■ Quoted passage
Deane J dissented, holding that it was sufficient if the candidate is qualified at the moment when the result of the poll is declared, by which point Cleary had resigned from his position. Deane was concerned that to require candidates always to be qualified at the point of nomination deters the more than ten per cent (at that time) of the workforce who are employed in the public service of the Commonwealth or a State. He thought that taking leave without pay or other emoluments, intending to resign if electoral success became apparent, is "preferable […] to the rather devious procedure of an ostensible termination of employment" under a guarantee of reinstatement if not elected, as has been established by Commonwealth and State legislation (para. 19).

===Jeannie Ferris (1996)===
During the period between the declaration of her election in March 1996 and taking her seat on 1 July of that year, Jeannie Ferris had been employed by Liberal Party Senator Nick Minchin. It was unclear at the time whether this constituted holding an "office of profit under the Crown" as specified in subsection 44(iv). To avoid the possibility of her election being declared invalid, Ferris resigned from the Senate only to be immediately re-appointed by the Parliament of South Australia to fill the casual vacancy that her resignation had created.

===George Newhouse (2007)===
At the 2007 federal election, it was claimed by the Liberal Party that George Newhouse, the high-profile Australian Labor Party candidate for the seat of Wentworth, was ineligible to stand for parliament under subsection 44(iv). The basis of the claim was that Newhouse had not resigned from the New South Wales Consumer Disputes Tribunal and so was occupying an "office of profit under the Crown". Liberal frontbencher Andrew Robb claimed that a by-election in Wentworth would be necessary if Newhouse were to win the seat, due to his ineligibility. The matter never came to a head, however, as Newhouse was comfortably defeated by the incumbent Liberal Party candidate and federal Minister Malcolm Turnbull.

■ Stored entries
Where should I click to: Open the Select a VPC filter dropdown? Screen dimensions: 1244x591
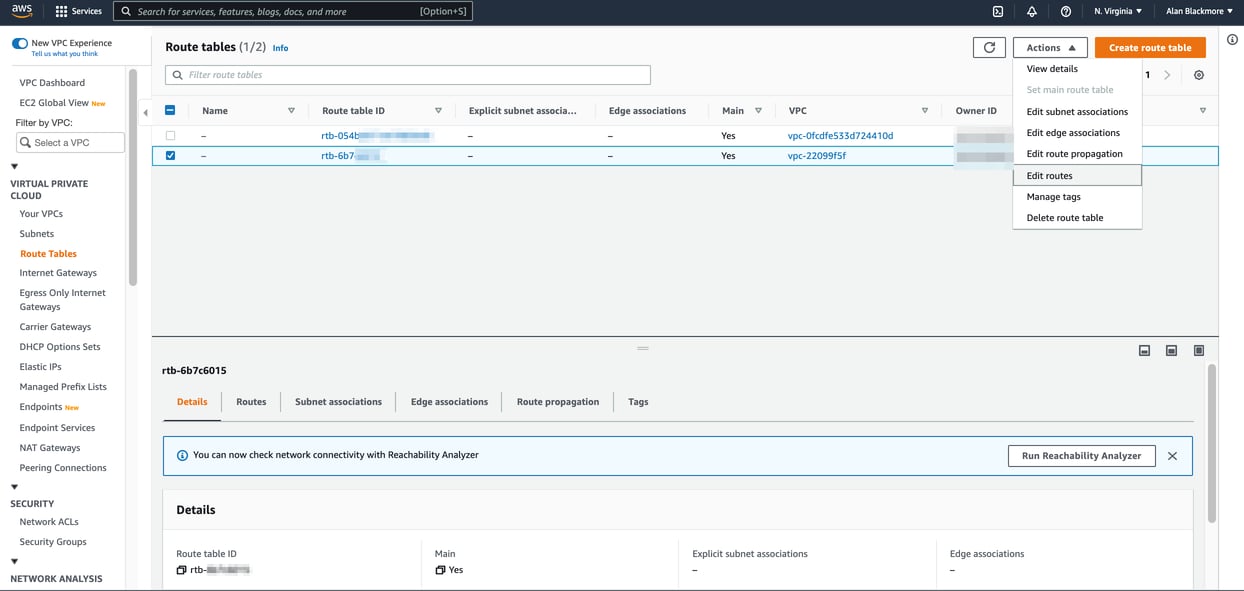69,142
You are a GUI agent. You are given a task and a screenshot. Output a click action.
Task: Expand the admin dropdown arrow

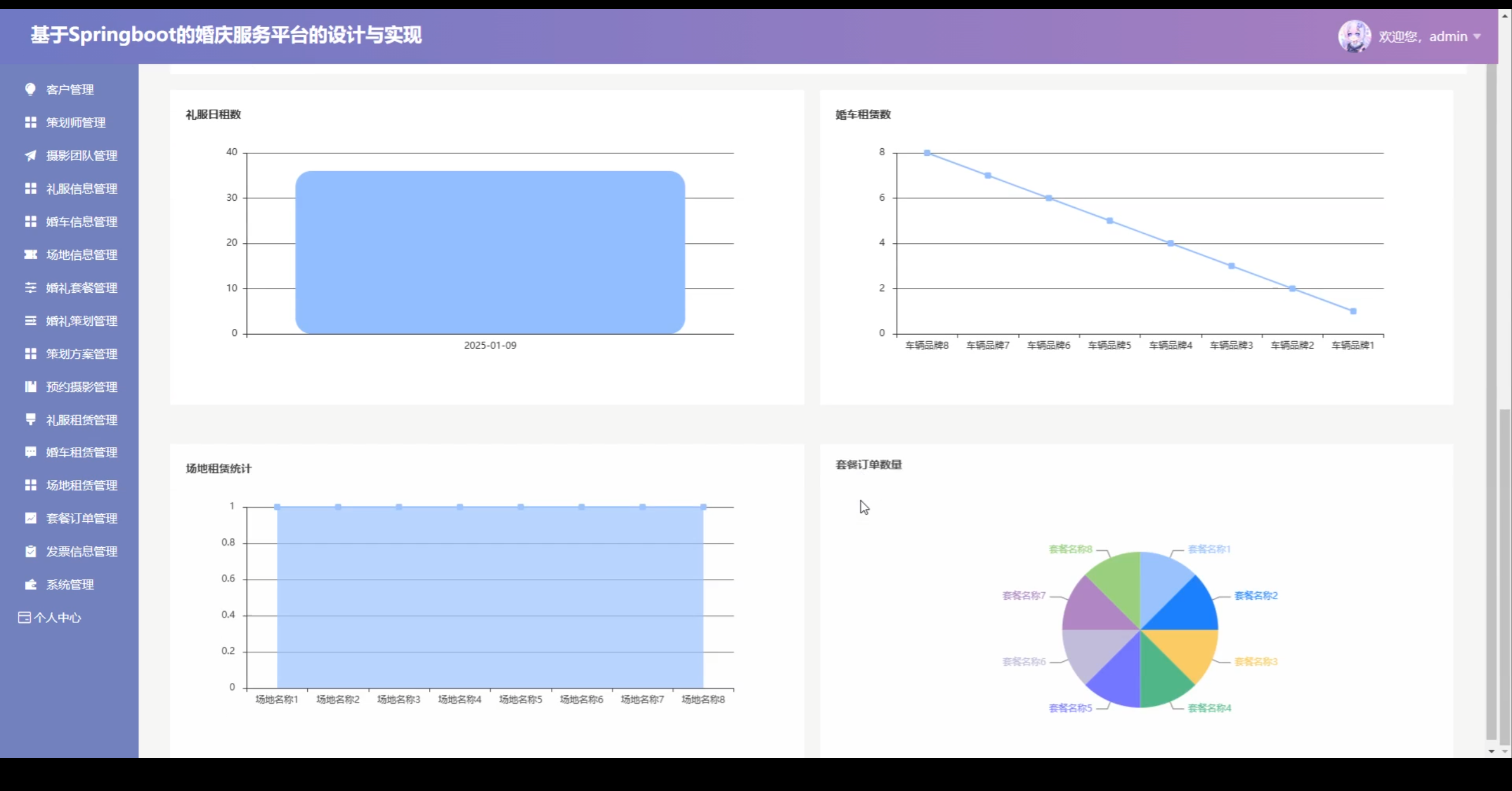click(1477, 37)
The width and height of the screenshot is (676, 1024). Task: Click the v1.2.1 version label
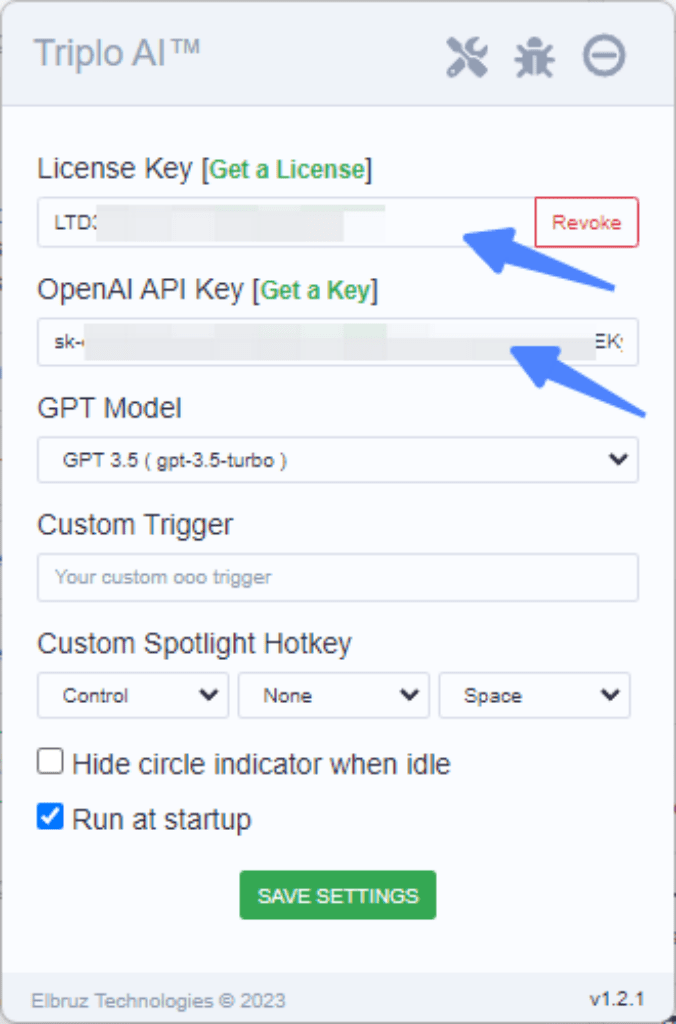click(x=617, y=999)
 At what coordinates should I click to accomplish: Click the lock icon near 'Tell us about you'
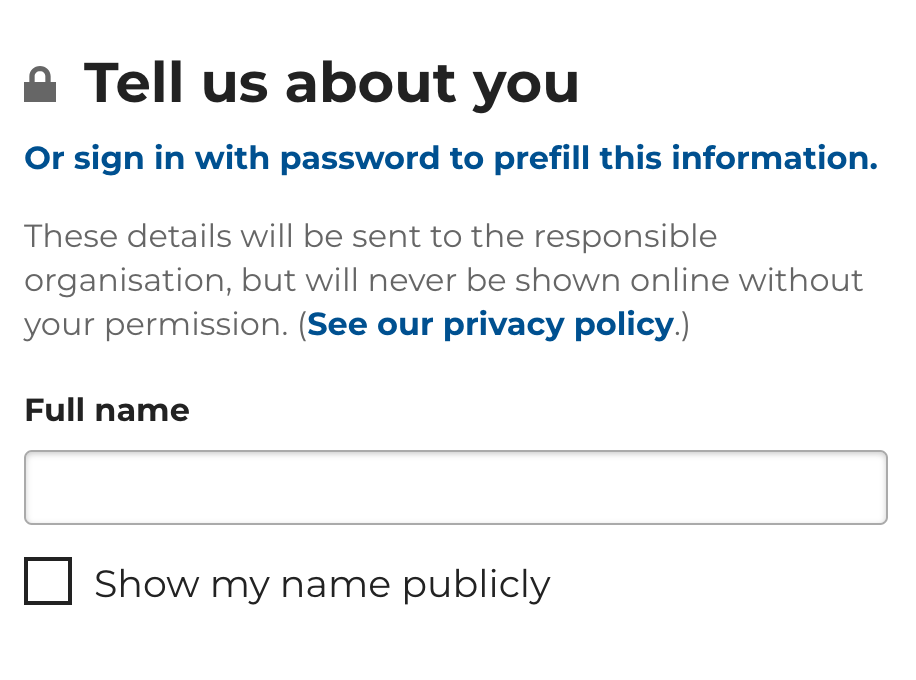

■ Problem to work on
Reproduce the passage above on eligibility under subsection 44(iv) between "Deane J dissented, holding" and "legislation (para. 19).", inclusive.

■ Exercise result
Deane J dissented, holding that it was sufficient if the candidate is qualified at the moment when the result of the poll is declared, by which point Cleary had resigned from his position. Deane was concerned that to require candidates always to be qualified at the point of nomination deters the more than ten per cent (at that time) of the workforce who are employed in the public service of the Commonwealth or a State. He thought that taking leave without pay or other emoluments, intending to resign if electoral success became apparent, is "preferable […] to the rather devious procedure of an ostensible termination of employment" under a guarantee of reinstatement if not elected, as has been established by Commonwealth and State legislation (para. 19).